They spend some time eating, filling the silence between them with the sound of other people’s mornings around them. Bastion keeps trying to feed the bird in between his own bites. It keeps turning its beak away like a petulant toddler.
“Maybe he doesn’t eat meat,” Saila finally suggests, and peels away a fragment of riverweed from her wrap to offer out leerily. She doesn’t want to be bitten again.
“It’s not spicy, is it?” Bastion asks, looking for all the world like an anxious first-time mother, complete with the half-furled outstretched hand and the slightly pinched mouth.
“Birds don’t care if it’s spicy. They are the masters of spice,” Saila says, and as if to support her in this assertion, the bird reaches out with an admittedly adorable flex of its normally squat sunshine-yellow black-barred neck and snags a piece. “Mind the sash, you. You don’t want to get the captain of the guard covered in sauce.”
“Well,” Bastion says, spreading his hands, “the uniform is actually spelled to keep off the dirt.”
“Explains why you look so tidy despite your eating manners,” Saila replies. “You wouldn’t catch me eating fatfish steak in silk. Must be why you were made the captain, on account of your daring and such.”
“Yeah,” Bastion agrees, the corner of his mouth twitching up very subtly for a moment before he tips his face down to look at the bird still cozied in his clothing. His beak is working industriously on the riverweed, making it look like a reverse ticket machine. “You like that?”
“EXCESS STOCK kekekkekeke BUY DOWN NOW kekekekekke,” the bird yells, which earns them a scolding shriek from a surprised sea bird as it takes off behind them in fright. Their yellow orb bird opens its mouth to reply. Saila shoves some more greens into his face before he can begin the bird equivalent of a streetside shouting match.
“He’s a rude thing,” Saila snorts.
“We should give him a name,” Bastion suggests, stretching and clenching his foot claws. It gives him an air of eagerness that belies the expression on his face. “Names are civilizing, or so I’ve been told.”
“If anybody needs it he does,” Saila mutters, peeling out more riverweed from her wrap to offer out. “Look at the pampered thing, sitting in like it’s breakfast in bed.”
“He had a hard morning,” Bastion counters. “He was in a ball barely bigger than him for who knows how long, and he, like us, almost got eaten. He deserves a little break. You’d be sitting in after the morning you’ve had if you could too, don’t try to lie to me. How about Tarvis?”

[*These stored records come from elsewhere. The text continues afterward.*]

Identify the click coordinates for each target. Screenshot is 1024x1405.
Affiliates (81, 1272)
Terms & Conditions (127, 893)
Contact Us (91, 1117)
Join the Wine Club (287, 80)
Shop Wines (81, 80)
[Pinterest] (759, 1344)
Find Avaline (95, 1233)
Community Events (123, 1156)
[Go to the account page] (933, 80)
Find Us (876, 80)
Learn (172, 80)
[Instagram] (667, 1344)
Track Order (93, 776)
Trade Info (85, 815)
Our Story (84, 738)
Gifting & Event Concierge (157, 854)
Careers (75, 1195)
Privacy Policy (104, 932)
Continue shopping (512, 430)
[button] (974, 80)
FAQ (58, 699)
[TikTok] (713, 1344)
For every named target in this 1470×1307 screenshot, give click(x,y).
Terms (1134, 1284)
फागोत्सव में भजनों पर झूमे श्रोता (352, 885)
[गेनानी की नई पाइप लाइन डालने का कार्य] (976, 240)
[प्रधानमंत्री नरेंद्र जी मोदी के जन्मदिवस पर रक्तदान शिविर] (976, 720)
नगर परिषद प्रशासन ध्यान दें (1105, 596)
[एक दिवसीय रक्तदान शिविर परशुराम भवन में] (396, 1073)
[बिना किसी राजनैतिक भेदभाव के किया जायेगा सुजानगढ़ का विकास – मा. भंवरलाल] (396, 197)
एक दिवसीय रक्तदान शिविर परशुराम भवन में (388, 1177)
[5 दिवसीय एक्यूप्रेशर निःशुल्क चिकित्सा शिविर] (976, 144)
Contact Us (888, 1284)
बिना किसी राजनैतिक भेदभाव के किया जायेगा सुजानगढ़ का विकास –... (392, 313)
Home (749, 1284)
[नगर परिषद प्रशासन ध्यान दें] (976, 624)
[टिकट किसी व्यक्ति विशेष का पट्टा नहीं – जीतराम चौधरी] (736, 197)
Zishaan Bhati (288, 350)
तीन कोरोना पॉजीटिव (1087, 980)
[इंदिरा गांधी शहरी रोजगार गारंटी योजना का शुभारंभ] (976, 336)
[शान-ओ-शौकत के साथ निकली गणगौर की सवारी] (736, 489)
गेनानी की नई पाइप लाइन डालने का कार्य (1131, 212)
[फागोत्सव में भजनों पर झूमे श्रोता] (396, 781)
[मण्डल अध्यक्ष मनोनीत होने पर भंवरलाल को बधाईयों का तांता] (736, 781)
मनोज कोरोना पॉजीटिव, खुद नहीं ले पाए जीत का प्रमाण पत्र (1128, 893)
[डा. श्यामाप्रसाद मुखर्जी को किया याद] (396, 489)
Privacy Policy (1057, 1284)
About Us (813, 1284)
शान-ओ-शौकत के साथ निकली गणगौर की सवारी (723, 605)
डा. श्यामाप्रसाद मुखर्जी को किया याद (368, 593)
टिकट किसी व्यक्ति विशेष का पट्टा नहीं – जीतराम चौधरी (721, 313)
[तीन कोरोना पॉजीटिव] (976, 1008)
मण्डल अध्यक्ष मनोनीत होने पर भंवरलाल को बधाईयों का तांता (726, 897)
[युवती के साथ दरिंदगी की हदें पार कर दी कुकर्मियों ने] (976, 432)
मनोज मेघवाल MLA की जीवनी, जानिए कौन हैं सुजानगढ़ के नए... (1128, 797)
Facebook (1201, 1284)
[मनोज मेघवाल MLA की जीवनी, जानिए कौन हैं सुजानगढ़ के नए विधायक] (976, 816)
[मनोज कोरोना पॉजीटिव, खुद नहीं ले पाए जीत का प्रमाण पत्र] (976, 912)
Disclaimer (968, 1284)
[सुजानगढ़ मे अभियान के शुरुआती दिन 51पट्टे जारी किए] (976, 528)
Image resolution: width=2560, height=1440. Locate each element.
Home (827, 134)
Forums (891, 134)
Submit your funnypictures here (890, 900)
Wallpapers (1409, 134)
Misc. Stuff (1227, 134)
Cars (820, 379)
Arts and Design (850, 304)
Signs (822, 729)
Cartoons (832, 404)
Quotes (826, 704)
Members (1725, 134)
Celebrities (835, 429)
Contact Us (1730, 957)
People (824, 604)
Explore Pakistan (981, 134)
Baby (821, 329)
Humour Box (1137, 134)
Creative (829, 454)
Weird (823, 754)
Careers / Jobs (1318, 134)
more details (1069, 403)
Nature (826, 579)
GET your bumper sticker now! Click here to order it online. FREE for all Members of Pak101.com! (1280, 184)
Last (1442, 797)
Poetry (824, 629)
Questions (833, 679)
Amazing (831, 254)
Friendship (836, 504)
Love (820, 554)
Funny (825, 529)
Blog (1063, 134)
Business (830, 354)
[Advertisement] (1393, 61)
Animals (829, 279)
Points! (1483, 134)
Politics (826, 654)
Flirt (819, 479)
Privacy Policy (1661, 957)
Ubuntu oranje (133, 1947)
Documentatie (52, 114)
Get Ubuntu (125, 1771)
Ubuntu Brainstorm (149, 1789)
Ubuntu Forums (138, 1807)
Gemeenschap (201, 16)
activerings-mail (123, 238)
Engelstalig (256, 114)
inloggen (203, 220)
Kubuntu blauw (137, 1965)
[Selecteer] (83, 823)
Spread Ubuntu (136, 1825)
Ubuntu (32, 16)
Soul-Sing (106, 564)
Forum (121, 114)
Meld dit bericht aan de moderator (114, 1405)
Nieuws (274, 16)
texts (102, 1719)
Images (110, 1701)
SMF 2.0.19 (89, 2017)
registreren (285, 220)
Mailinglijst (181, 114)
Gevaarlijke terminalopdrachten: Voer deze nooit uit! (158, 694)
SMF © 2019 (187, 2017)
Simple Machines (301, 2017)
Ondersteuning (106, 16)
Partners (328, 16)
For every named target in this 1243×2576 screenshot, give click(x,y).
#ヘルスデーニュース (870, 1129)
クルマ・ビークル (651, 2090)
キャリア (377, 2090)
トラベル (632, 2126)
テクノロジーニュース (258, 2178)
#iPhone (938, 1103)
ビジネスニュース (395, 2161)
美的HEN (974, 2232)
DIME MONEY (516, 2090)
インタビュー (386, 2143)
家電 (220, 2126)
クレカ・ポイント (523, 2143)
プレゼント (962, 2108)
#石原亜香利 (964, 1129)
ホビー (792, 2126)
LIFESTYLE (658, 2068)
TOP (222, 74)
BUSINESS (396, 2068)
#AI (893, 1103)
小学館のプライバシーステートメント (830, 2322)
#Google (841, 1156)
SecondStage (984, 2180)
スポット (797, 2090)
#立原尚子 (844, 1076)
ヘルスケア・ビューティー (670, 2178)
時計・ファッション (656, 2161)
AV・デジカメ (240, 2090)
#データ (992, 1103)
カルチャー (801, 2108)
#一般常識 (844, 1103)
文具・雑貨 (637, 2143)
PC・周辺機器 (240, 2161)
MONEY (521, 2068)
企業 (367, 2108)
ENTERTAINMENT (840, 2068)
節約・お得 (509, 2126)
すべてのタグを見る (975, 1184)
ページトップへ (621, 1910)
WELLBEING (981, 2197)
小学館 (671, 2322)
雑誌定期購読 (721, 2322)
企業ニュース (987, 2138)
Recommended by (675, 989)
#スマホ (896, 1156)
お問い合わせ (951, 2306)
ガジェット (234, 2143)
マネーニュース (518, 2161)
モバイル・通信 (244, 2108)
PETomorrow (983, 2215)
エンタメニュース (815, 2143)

“The warrior-poet constellation?” Saila replies scornfully. “That’s no fun. People will think you’re calling a little noble in for his dancing lesson.”
“Do birds come when called?” Bastion asks in surprise.
“What’s the point of a name otherwise?” Saila asks back.
“How about Hellestein,” Bastion tries.
“Snore.”
“Berthasmacci?”
“I’m asleep before the name is finished.”
“Cavalcula?”
“Yes, let’s just set him up on the back of a giant whale-shaped submarine and set him loose to punish evildoers, shall we?”
“Then,” Bastion challenges, his mouth set into a line flat enough to inspire envy in any expert mason, “what would you call him?”
“Captain Chomp Chomp,” Saila promptly replies.
The bird, who has up until this point remained silent, suddenly bursts from Bastion’s sash in an awkward flutter of wings to strut showily between them, lifting his feet up high like he’s marching in a military formation, his tail feathers splayed out artfully.
“Oh, he likes it,” Saila laughs, and forgets the pain in her finger long enough to reach out and gingerly touch the top of his head. Captain Chomp Chomp hunkers down just a little, but when he finds her touch to be light, he tips his face up and gives her finger a very tentative little nibble in return.
“He doesn’t!” Bastion looks offended by the very notion.
“I think we should call him ChoCho for short,” Saila suggests, rubbing her fingertip on top of his head. He’s soft and fluffy, but touching him feels like touching a statue: totally immovable. He hardly budges as she rubs his round head, aside from to arch up into her finger. Interesting. “You’re an actual captain, so it might get awkward otherwise.”
“ChoCho?!” Bastion exclaims, horror clear on his face.
“RARE GOODS RARE GOODS RARE GOODS,” exclaims ChoCho, puffing out his chest, and he flutters up into the air as if he’s about to take wing. Though he lands with a plop between them on the dock, he still looks quite pleased with his efforts.
“He likes it,” Saila insists, and Bastion frowns so mightily his face looks like it’s about to crack in half.
“It’s silly.”
“So is he.”
They look at ChoCho.
ChoCho looks back.
“NO DISCOUNTS NO RETURNS!”
“Kings, he does like it,” Bastion groans, putting his face to his hands. Saila laughs so hard at him that Bastion can’t stay grumpy for long: he gives a philosophically resigned shrug and devours the rest of his sandwich with miraculous rapacity, the tickle of a smile in the corner of his eyes.